Weight Management

Weight Loss – what is Ozempic?

Ozempic is a medication that has been gaining popularity in recent years due to its potential to help with weight loss. Ozempic is a once-weekly injection that can help individuals who are struggling with weight loss. This medication is only available on prescription following an online consultation.


How does Ozempic work?

Ozempic contains the active ingredient Semaglutaide, which is a GLP-1 receptor antagonist. This means that it mimics the action of a naturally occurring hormone in the body called glucagon-like peptide (GLP-1). It helps to regulate blood sugar levels and helps to suppress appetite.

By mimicking the effects of GLP-1, Ozempic can help to regulate blood sugar levels in individuals with diabetes, and help to suppress appetite, leading to weight loss in some individuals. It is important to note that not all individuals who take Ozempic will experience weight loss, and individual results may vary.


ozempic weight loss uk


What are the benefits of Ozempic for weight loss?

In addition to its potential to help with weight loss, Ozempic has other benefits for individuals with type 2 diabetes. It can help to regulate blood sugar levels, reduce the risk of heart disease, and improve overall quality of life.

For individuals without diabetes who are looking to lose weight, Ozempic can be a helpful tool to support weight loss efforts. It works by helping to suppress appetite, which can lead to reduced calorie intake and weight loss over time.


What are the potential side effects of Ozempic?

As with any medication, there are potential side effects associated with the use of Ozempic. The most common side effects include nausea, vomiting, diarrhoea, and constipation. These side effects are typically mild and temporary and may improve over time as the body adjusts to the medication. It is important to talk to your healthcare provider about any concerns or questions you may have about the use of Ozempic.


weight loss medication


Is Ozempic right for me?

Whether or not Ozempic is right for you will depend on a variety of factors, including your overall health, weight loss goals, and medical history. It is important to talk to your healthcare provider to determine if Ozempic is an appropriate option for you.
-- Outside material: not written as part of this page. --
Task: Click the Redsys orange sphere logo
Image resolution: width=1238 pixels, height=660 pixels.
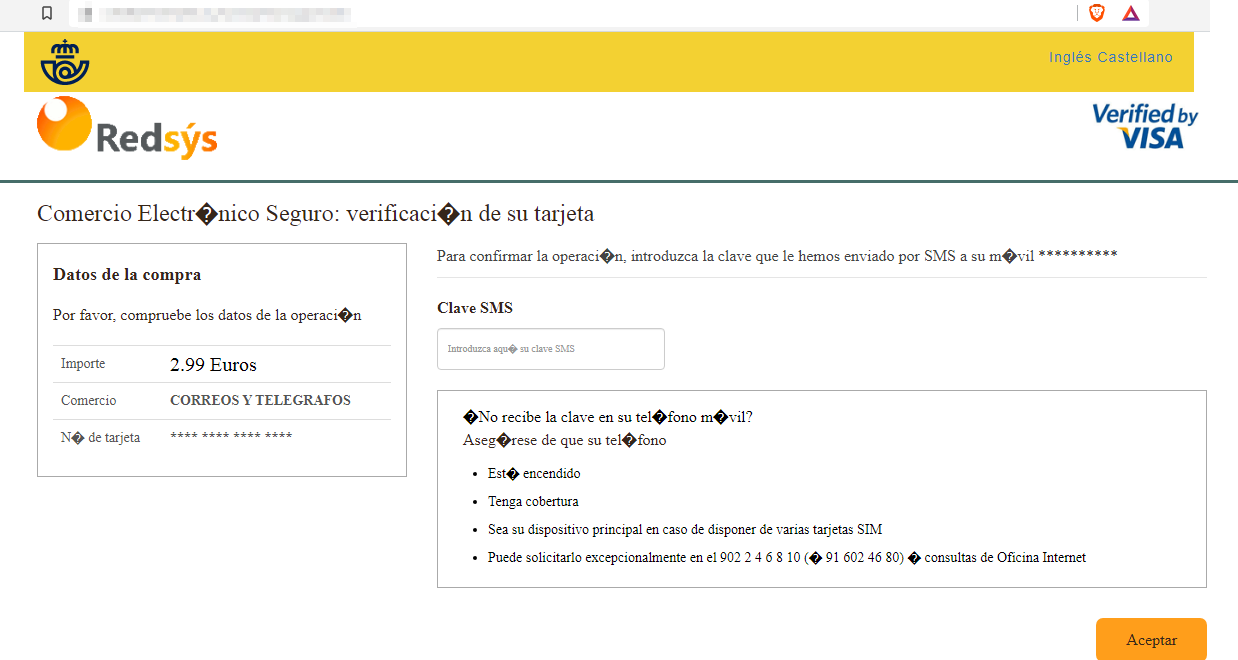Action: pos(64,123)
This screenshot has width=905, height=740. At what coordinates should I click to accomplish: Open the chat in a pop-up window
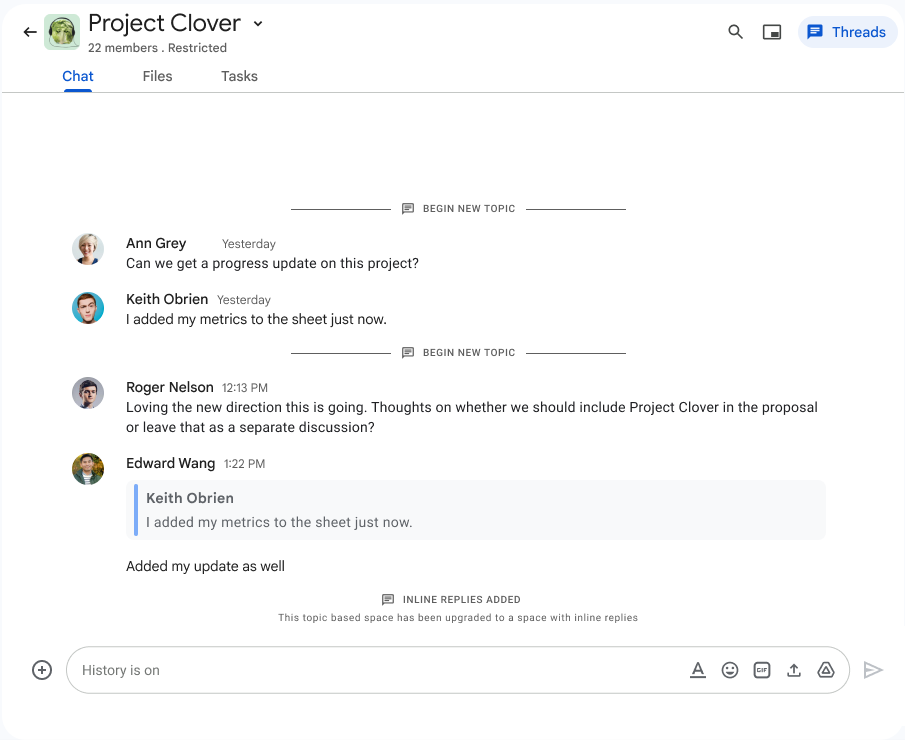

If you are interested in exploring the potential benefits of Ozempic for weight loss, talk to you one of our clinical practitioners about whether it may be an appropriate option for you.

Remember that weight loss is a complex process, and no medication or treatment is a substitute for a healthy diet and regular exercise.

In conclusion, Ozempic can be a helpful tool for weight loss in some individuals. However, it is important to work with your healthcare provider to determine if it is an appropriate option for you and to ensure that you are using it safely and effectively. As with any medication, it is important to carefully consider the potential benefits and risks before beginning treatment.

We can prescribe this treatment for weight loss. Following a consultation online, you’ll be able to select your preferred medicine and our prescribers will assess whether the treatment will be suitable for you.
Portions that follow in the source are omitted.